‘Maleficent’ is a Sword in the Heart of ‘Sleeping Beauty’ Fans Everywhere

Maleficent new and old
Maleficent did mighty well at the box office, resulting in Angelina Jolie’s biggest opening weekend that trumped Tomb Raider and Wanted by millions, but many fans of Disney’s original Sleeping Beauty are calling it disappointing and a little anti-feminist.

The discussion on where Maleficent went wrong seems to always begin with the villain not being nearly as evil as we remember: from her strange, distant interactions with Princess Aurora, the botched story of how she lost her wings and turned evil goth solely because of a man, and the fact that she never f*cking turns into a dragon.
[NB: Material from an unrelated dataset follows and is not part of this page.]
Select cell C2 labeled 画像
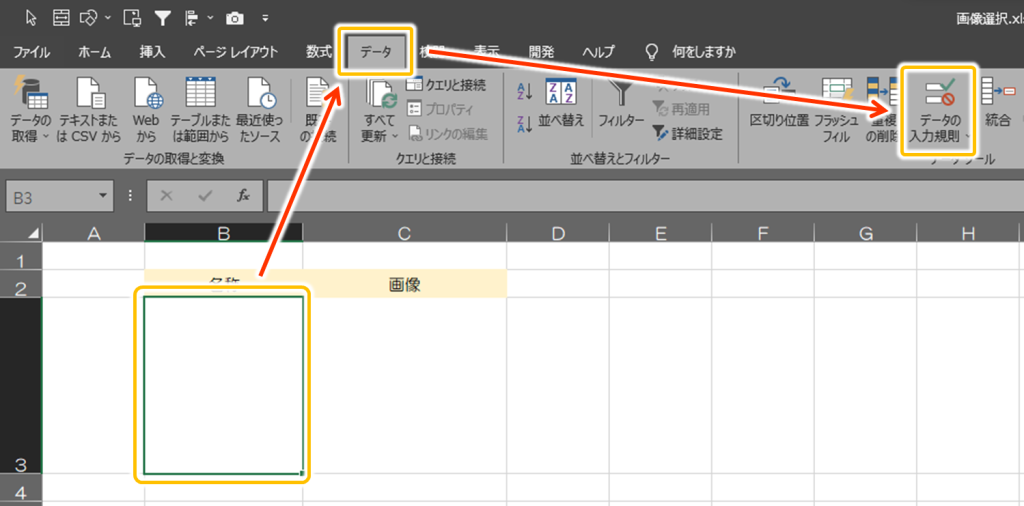Image resolution: width=1024 pixels, height=506 pixels. click(404, 284)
Via i09’s “How Could Disney Do This To Maleficent“:

She doesn’t really build any sort of personality; instead all we see is a woman who is reacting to a slew of terrible things her former lover inflicts on her. It just seems like she’s running around, coming up with all of these ideas as they hit her. Her go-to move is to zap people into unconscious human balloons, which she then manipulates around in the air.
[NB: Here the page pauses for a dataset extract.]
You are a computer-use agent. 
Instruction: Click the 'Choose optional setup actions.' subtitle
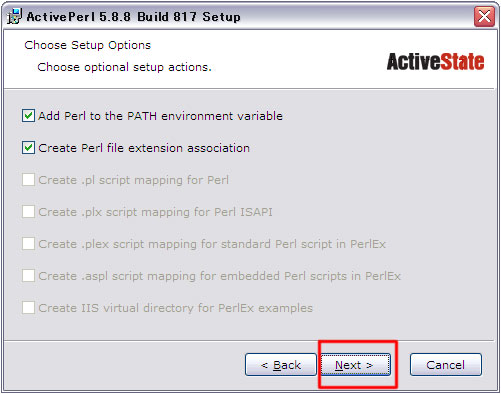point(124,67)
The article’s author, Meredith Woerner says the film spends way too much time on Aurora and not her wicked fairy godmother, and that the retelling of the story depicts Maleficent as a mentally weak woman who makes rash decisions because Aurora’s father, King Stefan, “drugged and violated her.”

In These Times refers to this as “metaphorical rape,” and praises Jolie and Disney’s raw depiction while calling the majority of the movie  a “junk-heap.”

And here’s where things get dark. As in, very possibly too dark for a PG movie: Stefan does not kill Maleficent. Instead, he takes her out, drugs her drink, and cuts off her wings while she’s unconscious, so that he can bring them back to the humans as a trophy. If the obvious allegory here didn’t occur to you the moment you read the phrase “drugs her drink,” trust me, it will: The scene of a drugged Jolie waking up alone, feeling around her own tattered dress, and proceeding to scream and sob hysterically for about one full minute, drives the point home pretty unmistakably.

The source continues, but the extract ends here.